• _Try it_:
Could you copy each line of the listing below that has the word "Close"?

--- --- ---

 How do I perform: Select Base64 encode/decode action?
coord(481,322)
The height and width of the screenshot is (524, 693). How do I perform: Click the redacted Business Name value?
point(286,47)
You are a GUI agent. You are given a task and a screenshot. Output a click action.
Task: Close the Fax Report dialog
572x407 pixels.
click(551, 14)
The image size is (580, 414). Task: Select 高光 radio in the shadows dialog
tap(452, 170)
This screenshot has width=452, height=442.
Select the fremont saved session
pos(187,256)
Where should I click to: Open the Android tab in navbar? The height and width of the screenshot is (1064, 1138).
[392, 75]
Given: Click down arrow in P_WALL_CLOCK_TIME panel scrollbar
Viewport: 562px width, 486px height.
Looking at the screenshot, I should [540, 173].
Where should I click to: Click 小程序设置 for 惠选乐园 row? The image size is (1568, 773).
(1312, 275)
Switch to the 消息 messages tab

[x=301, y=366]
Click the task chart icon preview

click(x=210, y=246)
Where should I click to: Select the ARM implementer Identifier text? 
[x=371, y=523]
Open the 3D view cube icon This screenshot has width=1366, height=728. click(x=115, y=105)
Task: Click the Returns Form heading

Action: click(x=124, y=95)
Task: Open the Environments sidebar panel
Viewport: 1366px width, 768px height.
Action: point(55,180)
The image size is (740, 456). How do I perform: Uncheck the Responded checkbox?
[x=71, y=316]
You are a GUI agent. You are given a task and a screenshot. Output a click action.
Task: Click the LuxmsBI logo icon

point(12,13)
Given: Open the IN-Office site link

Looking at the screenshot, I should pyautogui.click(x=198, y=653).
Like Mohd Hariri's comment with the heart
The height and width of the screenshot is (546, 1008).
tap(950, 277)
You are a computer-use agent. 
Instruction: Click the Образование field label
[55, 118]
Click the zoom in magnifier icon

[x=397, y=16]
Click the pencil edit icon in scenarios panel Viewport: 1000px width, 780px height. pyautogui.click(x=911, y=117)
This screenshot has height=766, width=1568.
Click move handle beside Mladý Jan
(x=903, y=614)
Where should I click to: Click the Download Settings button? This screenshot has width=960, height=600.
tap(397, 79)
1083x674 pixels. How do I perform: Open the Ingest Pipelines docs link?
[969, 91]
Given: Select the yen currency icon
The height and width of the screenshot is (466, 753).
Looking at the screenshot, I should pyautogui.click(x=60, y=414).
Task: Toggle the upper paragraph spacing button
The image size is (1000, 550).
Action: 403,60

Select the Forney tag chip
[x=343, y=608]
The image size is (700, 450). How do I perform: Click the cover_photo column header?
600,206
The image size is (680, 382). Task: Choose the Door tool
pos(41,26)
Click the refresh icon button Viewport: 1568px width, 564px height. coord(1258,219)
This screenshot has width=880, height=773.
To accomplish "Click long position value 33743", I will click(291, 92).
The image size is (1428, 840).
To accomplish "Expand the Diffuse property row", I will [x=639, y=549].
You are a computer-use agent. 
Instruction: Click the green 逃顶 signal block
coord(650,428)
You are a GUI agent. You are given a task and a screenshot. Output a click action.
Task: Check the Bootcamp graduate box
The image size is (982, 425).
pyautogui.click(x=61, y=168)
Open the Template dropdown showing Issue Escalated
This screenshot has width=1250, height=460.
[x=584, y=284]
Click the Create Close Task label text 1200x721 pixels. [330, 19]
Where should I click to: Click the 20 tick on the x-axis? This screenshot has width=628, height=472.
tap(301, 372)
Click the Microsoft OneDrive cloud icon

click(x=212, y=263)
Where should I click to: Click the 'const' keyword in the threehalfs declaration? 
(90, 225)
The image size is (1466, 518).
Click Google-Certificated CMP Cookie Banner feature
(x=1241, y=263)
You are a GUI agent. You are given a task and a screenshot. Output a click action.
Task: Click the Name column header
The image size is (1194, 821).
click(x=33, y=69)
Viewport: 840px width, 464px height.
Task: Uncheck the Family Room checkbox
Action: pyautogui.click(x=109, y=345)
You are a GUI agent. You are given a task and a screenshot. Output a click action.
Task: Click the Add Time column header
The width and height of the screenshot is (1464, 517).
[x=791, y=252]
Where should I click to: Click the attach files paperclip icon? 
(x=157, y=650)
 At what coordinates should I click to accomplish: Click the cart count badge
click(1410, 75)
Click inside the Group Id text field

--- --- ---

• _Reply to the exercise_:
Task: Close the Fax Report dialog
Click the Create Close Task label text 1200x721 pixels. [330, 19]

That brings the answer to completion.